介绍
pt-slave-restart是一款mysql主从异常处理工具,监控replica端SQL_THREAD是否正常,如果异常pt-slave-restart尝试跳过导致错误的事务,然后重新启动SQL_THREAD已达到修复SQL_THREAD的目的。
测试
MySQL主从复制source端
mysql> select * from t1;
+----+-------+
| id | name |
+----+-------+
| 1 | name1 |
| 2 | name2 |
| 3 | name3 |
+----+-------+
MySQL主从复制replica端
mysql> select * from t1;
+----+-------+
| id | name |
+----+-------+
| 1 | name1 |
| 2 | name2 |
| 3 | name3 |
+----+-------+
执行pt-slave-restart监控replica端
[root]# pt-slave-restart h=192.168.1.73,P=3312,u=root,p=m密码
MySQL主从复制source端
mysql> set sql_log_bin=0;
mysql> insert into t1 values(4,'name4');
mysql> set sql_log_bin=1;
mysql> delete from t1 where id=4;
MySQL主从复制replica端,此时SQL_THREAD线程报错1062报错:
mysql> show replica status\G
*************************** 1. row ***************************
Replica_IO_State: Waiting for source to send event
Source_Host: 192.168.1.73
Source_User: repuser
Source_Port: 3311
Connect_Retry: 60
Source_Log_File: binlog.000045
Read_Source_Log_Pos: 1021064795
Relay_Log_File: 64562e05689a-relay-bin.000056
Relay_Log_Pos: 1095227
Relay_Source_Log_File: binlog.000045
Replica_IO_Running: Yes
Replica_SQL_Running: No
Replicate_Do_DB:
Replicate_Ignore_DB:
Replicate_Do_Table:
Replicate_Ignore_Table:
Replicate_Wild_Do_Table:
Replicate_Wild_Ignore_Table:
Last_Errno: 1062
Last_Error: Coordinator stopped because there were error(s) in the worker(s). The most recent failure being: Worker 1 failed executing transaction 'ANONYMOUS' at source log binlog.000045, end_log_pos 1021061873. See error log and/or performance_schema.replication_applier_status_by_worker table for more details about this failure or others, if any.
Skip_Counter: 0
Exec_Source_Log_Pos: 1021061586
Relay_Log_Space: 1021065568
Until_Condition: None
Until_Log_File:
Until_Log_Pos: 0
Source_SSL_Allowed: No
Source_SSL_CA_File:
Source_SSL_CA_Path:
Source_SSL_Cert:
Source_SSL_Cipher:
Source_SSL_Key:
Seconds_Behind_Source: NULL
Source_SSL_Verify_Server_Cert: No
Last_IO_Errno: 0
Last_IO_Error:
Last_SQL_Errno: 1062
Last_SQL_Error: Coordinator stopped because there were error(s) in the worker(s). The most recent failure being: Worker 1 failed executing transaction 'ANONYMOUS' at source log binlog.000045, end_log_pos 1021061873. See error log and/or performance_schema.replication_applier_status_by_worker table for more details about this failure or others, if any.
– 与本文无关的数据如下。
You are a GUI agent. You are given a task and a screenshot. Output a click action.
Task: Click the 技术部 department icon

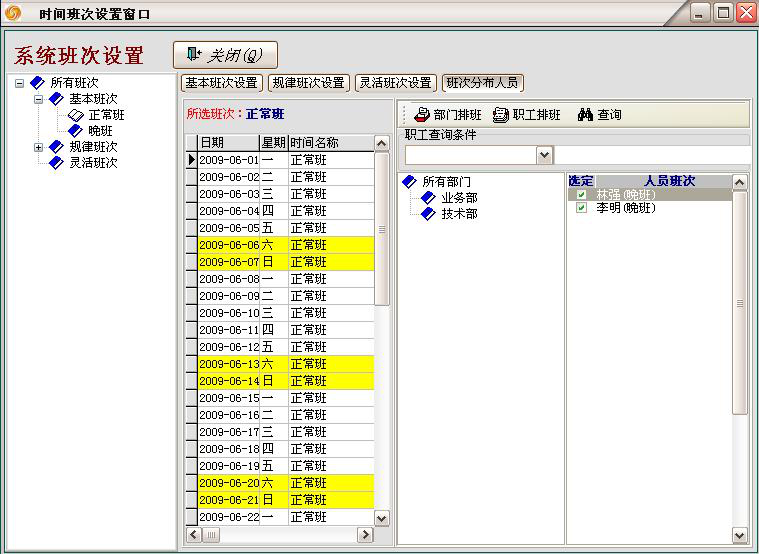(x=428, y=214)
Replicate_Ignore_Server_Ids:
Source_Server_Id: 88
Source_UUID: e28ee878-f92e-11ed-b68e-0242ac110003
Source_Info_File: mysql.slave_master_info
SQL_Delay: 0
SQL_Remaining_Delay: NULL
Replica_SQL_Running_State:
Source_Retry_Count: 86400
Source_Bind:
Last_IO_Error_Timestamp:
Last_SQL_Error_Timestamp: 230607 09:04:33
Source_SSL_Crl:
Source_SSL_Crlpath:
Retrieved_Gtid_Set:
Executed_Gtid_Set:
Auto_Position: 0
Replicate_Rewrite_DB:
Channel_Name:
Source_TLS_Version:
Source_public_key_path:
Get_Source_public_key: 0
Network_Namespace:
稍等一会儿,pt-slave-restart会自动修复replica端主从异常
[root]# pt-slave-restart h=192.168.1.73,P=3312,u=root,p=Gaoyu@029
2023-06-07T17:01:10 P=3312,h=192.168.1.73,p=...,u=root 64562e05689a-relay-bin.000056 1004491 1062
注释:
时间戳:2023-06-07T17:01:10
replica端信息:P=3312,h=192.168.1.73,p=...,u=root
relay log:64562e05689a-relay-bin.000056
relay log位置:1004491
主从复制最后报错码:1062
查看replica端主从复制信息,此时主从复制恢复正常
mysql> show replica status\G
*************************** 1. row ***************************
Replica_IO_State: Waiting for source to send event
Source_Host: 192.168.1.73
Source_User: repuser
Source_Port: 3311
Connect_Retry: 60
Source_Log_File: binlog.000045
Read_Source_Log_Pos: 1021515791
Relay_Log_File: 64562e05689a-relay-bin.000056
Relay_Log_Pos: 1549019
Relay_Source_Log_File: binlog.000045
Replica_IO_Running: Yes
Replica_SQL_Running: Yes
Replicate_Do_DB:
Replicate_Ignore_DB:
Replicate_Do_Table:
Replicate_Ignore_Table:
Replicate_Wild_Do_Table:
Replicate_Wild_Ignore_Table:
Last_Errno: 0
Last_Error:
Skip_Counter: 0
Exec_Source_Log_Pos: 1021515378
Relay_Log_Space: 1021516564
Until_Condition: None
Until_Log_File:
Until_Log_Pos: 0
Source_SSL_Allowed: No
Source_SSL_CA_File:
Source_SSL_CA_Path:
Source_SSL_Cert:
Source_SSL_Cipher:
Source_SSL_Key:
Seconds_Behind_Source: 0
Source_SSL_Verify_Server_Cert: No
Last_IO_Errno: 0
Last_IO_Error:
Last_SQL_Errno: 0
Last_SQL_Error:
Replicate_Ignore_Server_Ids:
Source_Server_Id: 88
Source_UUID: e28ee878-f92e-11ed-b68e-0242ac110003
Source_Info_File: mysql.slave_master_info
SQL_Delay: 0
SQL_Remaining_Delay: NULL
Replica_SQL_Running_State: Replica has read all relay log; waiting for more updates
Source_Retry_Count: 86400
Source_Bind:
Last_IO_Error_Timestamp:
Last_SQL_Error_Timestamp:
Source_SSL_Crl:
Source_SSL_Crlpath:
Retrieved_Gtid_Set:
Executed_Gtid_Set:
Auto_Position: 0
Replicate_Rewrite_DB:
Channel_Name:
Source_TLS_Version:
Source_public_key_path:
Get_Source_public_key: 0
Network_Namespace:
此时source端与replica端t1表数据是一致的,因为source端先insert后delete。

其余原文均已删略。